The NBA reportedly made contact with the transition team working for President-elect Joe Biden and Vice President-elect Kamala Harris to propose the idea of using players to raise confidence about the safety of the COVID-19 vaccine within the Black community.
Sam Amick of The Athletic reported Wednesday the players would volunteer and receive the vaccine at a large-scale distribution center as a form of public service announcement amid the coronavirus pandemic.
A November poll by Pew Research showed just 42 percent of Black respondents were planning to get the vaccine once it became widely available.
It's not an effort by the NBA to skip the line in vaccine distribution, something NBA commissioner Adam Silver previously said wouldn't happen, and would be focused on the "LeBron James and Steph Curry types" of high-profile players to combat skepticism among the general public, per Amick.
Silver hinted toward some type of PSA campaign during an interview with ESPN's Stephen A. Smith in December:
"There's no way we'd ever jump the line in any form whatsoever. And, for the most part, because our players are so young and healthy without some sort of comorbidity, they will not be a high priority for vaccinations.
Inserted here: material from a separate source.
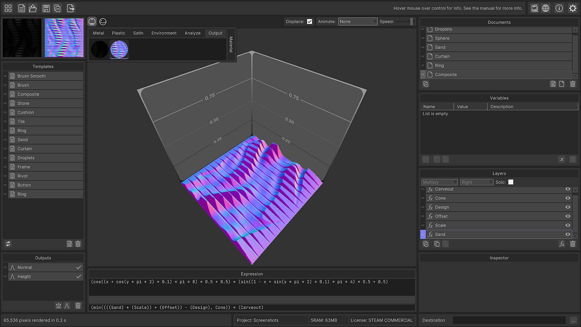The height and width of the screenshot is (327, 581).
Task: Add new fx layer icon
Action: click(562, 244)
There are some other members of the NBA community working on court who are older and will have a higher priority to get the vaccine.
"We will very likely be part of some public service campaigns, we already talked to the CDC and other federal agencies about that, encouraging people to get vaccinated when it is appropriate. But up until then, we will just be watching and waiting."
The report comes as the NBA postponed six games over the past four days because of rising coronavirus cases around the league and subsequent contact-tracing measures.
Biden and Harris, who've both received COVID-19 vaccine shots on camera as part of a similar effort to build public trust, are scheduled for a Jan. 20 inauguration.
They've pledged to increase distribution of the two FDA-approved vaccines after taking office.